Housing costs have hit a breaking point for a growing number of New Yorkers while homelessness has reached levels not seen in decades. The city and state have made some strides, but advocates and some politicians want government to set aside more apartments for homeless people, boost rent subsidies and convert some apartments being used as homeless shelters into permanent housing.

“The best way to deal with homelessness is to provide someone with a home,” Public Advocate Letitia James said.

In response, the city and state administrations said they’ve made deep commitments to housing and fighting homelessness. Mayor Bill de Blasio has pledged to create or preserve 200,000 affordable homes over the next decade, and his administration has launched new rent subsidies for homeless families.

“The administration is taking aggressive steps to confront this crisis,” spokeswoman Ishanee Parikh said.

Gov. Andrew Cuomo’s office said officials will review the advocates’ recommendations, while noting that the newly enacted state budget includes $900 million for housing and additional homelessness programs over the next several years.

More than 1 million New York City households now spend more than 30 percent of their income — a widely accepted affordability threshold — on rent and utilities, a number that rose about 10 percent from 2007 to 2012, according to New York University’s Furman Center, a real estate think tank. Around 600,000 households pay more than half their income.

Meanwhile, the number of people in homeless shelters per night topped 50,000 in 2012 for the first time since the 1980s.
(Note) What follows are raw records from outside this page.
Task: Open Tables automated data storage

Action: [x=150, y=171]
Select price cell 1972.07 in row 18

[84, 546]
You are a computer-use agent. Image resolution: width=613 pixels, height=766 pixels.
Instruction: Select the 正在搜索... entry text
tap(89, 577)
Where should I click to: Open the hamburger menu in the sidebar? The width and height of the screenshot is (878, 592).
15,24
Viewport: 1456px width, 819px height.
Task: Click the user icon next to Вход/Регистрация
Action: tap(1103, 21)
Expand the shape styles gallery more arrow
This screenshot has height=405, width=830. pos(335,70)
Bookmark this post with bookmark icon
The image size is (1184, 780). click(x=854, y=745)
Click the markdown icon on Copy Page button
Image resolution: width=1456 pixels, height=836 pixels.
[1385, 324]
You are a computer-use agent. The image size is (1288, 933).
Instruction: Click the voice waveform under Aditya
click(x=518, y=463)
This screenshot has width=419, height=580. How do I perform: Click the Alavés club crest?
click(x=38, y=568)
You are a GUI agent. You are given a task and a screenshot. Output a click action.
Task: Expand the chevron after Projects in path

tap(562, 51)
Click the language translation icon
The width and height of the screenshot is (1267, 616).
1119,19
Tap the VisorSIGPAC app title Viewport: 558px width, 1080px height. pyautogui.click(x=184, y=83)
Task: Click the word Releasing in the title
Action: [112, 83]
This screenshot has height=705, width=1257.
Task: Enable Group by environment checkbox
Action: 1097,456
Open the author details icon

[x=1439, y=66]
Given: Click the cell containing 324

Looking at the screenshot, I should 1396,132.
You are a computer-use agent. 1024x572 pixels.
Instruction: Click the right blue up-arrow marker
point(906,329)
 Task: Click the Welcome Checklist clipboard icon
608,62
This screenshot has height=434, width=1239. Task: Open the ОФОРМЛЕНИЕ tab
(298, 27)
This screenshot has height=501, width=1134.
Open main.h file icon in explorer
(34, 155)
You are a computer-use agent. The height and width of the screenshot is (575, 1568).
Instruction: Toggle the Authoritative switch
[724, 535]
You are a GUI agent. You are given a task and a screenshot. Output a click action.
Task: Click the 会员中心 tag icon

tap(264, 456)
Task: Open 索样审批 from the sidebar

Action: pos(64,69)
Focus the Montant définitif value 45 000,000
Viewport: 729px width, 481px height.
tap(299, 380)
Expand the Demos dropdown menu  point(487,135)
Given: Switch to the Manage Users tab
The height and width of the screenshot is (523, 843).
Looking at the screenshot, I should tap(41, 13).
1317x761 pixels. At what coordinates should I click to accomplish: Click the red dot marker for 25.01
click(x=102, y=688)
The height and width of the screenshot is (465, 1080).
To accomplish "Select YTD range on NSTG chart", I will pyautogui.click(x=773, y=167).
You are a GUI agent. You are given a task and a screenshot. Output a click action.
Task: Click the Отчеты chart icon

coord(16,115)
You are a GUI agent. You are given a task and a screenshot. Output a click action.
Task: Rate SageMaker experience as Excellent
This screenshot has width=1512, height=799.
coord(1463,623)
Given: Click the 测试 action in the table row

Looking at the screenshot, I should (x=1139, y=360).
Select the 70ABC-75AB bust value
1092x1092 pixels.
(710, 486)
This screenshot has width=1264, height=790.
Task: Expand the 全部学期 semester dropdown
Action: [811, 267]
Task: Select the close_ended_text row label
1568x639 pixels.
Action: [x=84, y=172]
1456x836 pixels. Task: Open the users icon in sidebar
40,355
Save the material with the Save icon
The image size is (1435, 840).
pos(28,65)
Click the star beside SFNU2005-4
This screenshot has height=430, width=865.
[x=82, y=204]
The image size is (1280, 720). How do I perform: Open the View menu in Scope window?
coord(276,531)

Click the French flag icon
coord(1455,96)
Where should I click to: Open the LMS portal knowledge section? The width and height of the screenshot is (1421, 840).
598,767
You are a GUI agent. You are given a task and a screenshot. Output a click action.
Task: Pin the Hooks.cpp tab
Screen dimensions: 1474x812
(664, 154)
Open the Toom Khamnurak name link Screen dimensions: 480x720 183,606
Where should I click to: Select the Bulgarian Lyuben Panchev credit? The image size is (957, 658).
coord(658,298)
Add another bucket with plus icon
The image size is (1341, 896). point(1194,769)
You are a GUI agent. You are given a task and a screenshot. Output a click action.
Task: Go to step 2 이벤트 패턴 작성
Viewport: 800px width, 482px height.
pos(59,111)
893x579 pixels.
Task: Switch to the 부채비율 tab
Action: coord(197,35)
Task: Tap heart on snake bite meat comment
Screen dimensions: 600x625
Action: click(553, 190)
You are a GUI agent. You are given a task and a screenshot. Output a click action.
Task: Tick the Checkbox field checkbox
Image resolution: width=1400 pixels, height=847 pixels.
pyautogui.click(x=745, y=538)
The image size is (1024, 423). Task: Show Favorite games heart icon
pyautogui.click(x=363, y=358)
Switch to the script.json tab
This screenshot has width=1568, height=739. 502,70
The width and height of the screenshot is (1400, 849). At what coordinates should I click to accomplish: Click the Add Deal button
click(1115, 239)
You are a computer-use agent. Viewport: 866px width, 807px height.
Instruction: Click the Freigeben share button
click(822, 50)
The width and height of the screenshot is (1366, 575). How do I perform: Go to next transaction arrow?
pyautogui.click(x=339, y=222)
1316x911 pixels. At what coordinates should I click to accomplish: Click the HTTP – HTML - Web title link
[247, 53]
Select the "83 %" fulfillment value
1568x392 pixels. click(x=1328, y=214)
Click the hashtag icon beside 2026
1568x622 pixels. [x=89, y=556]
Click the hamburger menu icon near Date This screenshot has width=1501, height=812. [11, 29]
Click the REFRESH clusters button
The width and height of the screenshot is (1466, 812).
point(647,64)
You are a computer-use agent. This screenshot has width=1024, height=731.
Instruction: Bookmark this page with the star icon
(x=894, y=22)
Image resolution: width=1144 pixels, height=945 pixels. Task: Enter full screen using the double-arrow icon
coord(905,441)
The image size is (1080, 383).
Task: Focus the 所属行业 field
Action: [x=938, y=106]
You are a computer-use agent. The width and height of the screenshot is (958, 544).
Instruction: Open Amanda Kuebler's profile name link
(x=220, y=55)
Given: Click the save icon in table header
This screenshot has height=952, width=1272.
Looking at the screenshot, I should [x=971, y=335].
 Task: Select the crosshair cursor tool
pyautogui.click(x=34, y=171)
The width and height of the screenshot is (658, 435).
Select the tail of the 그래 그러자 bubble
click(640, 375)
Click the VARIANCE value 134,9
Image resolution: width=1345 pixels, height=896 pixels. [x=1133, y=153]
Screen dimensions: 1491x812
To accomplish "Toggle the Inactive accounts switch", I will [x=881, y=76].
This past Wednesday, the most recent daily count available, 57,089 people sought shelter.

While homelessness has many causes, housing affordability has become “the core issue here,” said Patrick Markee of the Coalition for the Homeless, among the groups behind Tuesday’s recommendations.

Reginald Brown said he lost his Brooklyn apartment in 2011 because he couldn’t afford his rent: 70 percent of his roughly $1,200-a-month disability payment, under the terms of a housing assistance program at the time. Even with food stamps and some other benefits, the remaining roughly $12 a day wasn’t enough.

“It’s not that I don’t know how to manage money,” he said. But “you have to have money to manage.”

Messages left Tuesday with his former landlord and a law firm that has represented the landlord weren’t immediately returned.

Brown said he spent about three months in a shelter before getting into supportive housing, or housing coupled with social services. On Tuesday, he was going apartment-hunting for his own place, thanks to a 2014 change in state law that will limit his rent to 30 percent of his disability income.

Among the advocates’ recommendations were:

— Setting aside for the homeless 10 percent of the affordable housing in de Blasio’s 10-year plan and at least 2,500 of the New York City Housing Authority’s over 175,000 existing apartments. The authority says its goal is to rent 1,250 apartments to homeless families this year. De Blasio’s plan includes some new supportive housing.

— Turning homeless shelter “cluster sites” — apartments in buildings that also house private tenants — into permanent housing for homeless people. De Blasio’s administration has de-emphasized cluster sites but hasn’t abandoned them.